## Given text
Sassafras
Point Light

Location:
Off Sassafras
Point in the Providence River 1872 - present Lat 41
48 01 N - Long 71 23 31 W
Established: 1872
Lighthouse Constructed: 1872
Removed: 1912
Original Illuminating Apparatus:
Six-Order Fresnel Lens
Current Illuminating Apparatus:
None
Height: 14 feet
Status: No Longer Exists
Light Characteristic: Fixed Red (1899) Fixed White (1900) Fixed Red (1901)
None (2005)
Range: 7½ miles (1899) 7½ miles (1900) 7½ miles (1901) None (2005)
Sassafras Point Light and its sister light, Fuller Rock, were built in 1872. The
hexagonal shape tower was built on a granite pier on the West Side of the Providence
River, near Providence. It was equipped with a six-order Fresnel Lens.

(Data on locating visible targets)
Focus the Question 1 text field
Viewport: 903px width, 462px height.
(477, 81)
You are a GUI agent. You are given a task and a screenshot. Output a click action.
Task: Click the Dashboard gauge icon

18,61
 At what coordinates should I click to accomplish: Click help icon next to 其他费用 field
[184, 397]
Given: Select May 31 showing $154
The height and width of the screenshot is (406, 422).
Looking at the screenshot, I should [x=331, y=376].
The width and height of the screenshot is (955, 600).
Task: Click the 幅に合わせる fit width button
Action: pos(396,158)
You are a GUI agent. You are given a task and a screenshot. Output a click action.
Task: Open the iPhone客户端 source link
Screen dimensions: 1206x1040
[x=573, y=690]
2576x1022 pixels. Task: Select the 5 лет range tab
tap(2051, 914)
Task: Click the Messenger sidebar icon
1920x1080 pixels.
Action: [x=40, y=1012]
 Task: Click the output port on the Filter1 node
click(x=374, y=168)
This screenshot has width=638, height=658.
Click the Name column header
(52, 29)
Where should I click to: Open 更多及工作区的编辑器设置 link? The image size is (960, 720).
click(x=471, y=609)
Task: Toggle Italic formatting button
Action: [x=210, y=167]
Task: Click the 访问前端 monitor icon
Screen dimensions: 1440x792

## Written tasks
1. Summarize the Sassafras Point Light text in two sentences.
2. Reproduce the Sassafras Point Light text starting with "Sassafras Point Light" and going on through "six-order Fresnel Lens.".
Work only from the Sassafras Point Light text.

## The results
1. Sassafras Point Light and its sister light, Fuller Rock, were built in 1872, with Sassafras Point's hexagonal tower standing on a granite pier on the west side of the Providence River near Providence and fitted with a six-order Fresnel lens. The 14-foot light was removed in 1912 and no longer exists.

2.
Sassafras Point Light and its sister light, Fuller Rock, were built in 1872. The
hexagonal shape tower was built on a granite pier on the West Side of the Providence
River, near Providence. It was equipped with a six-order Fresnel Lens.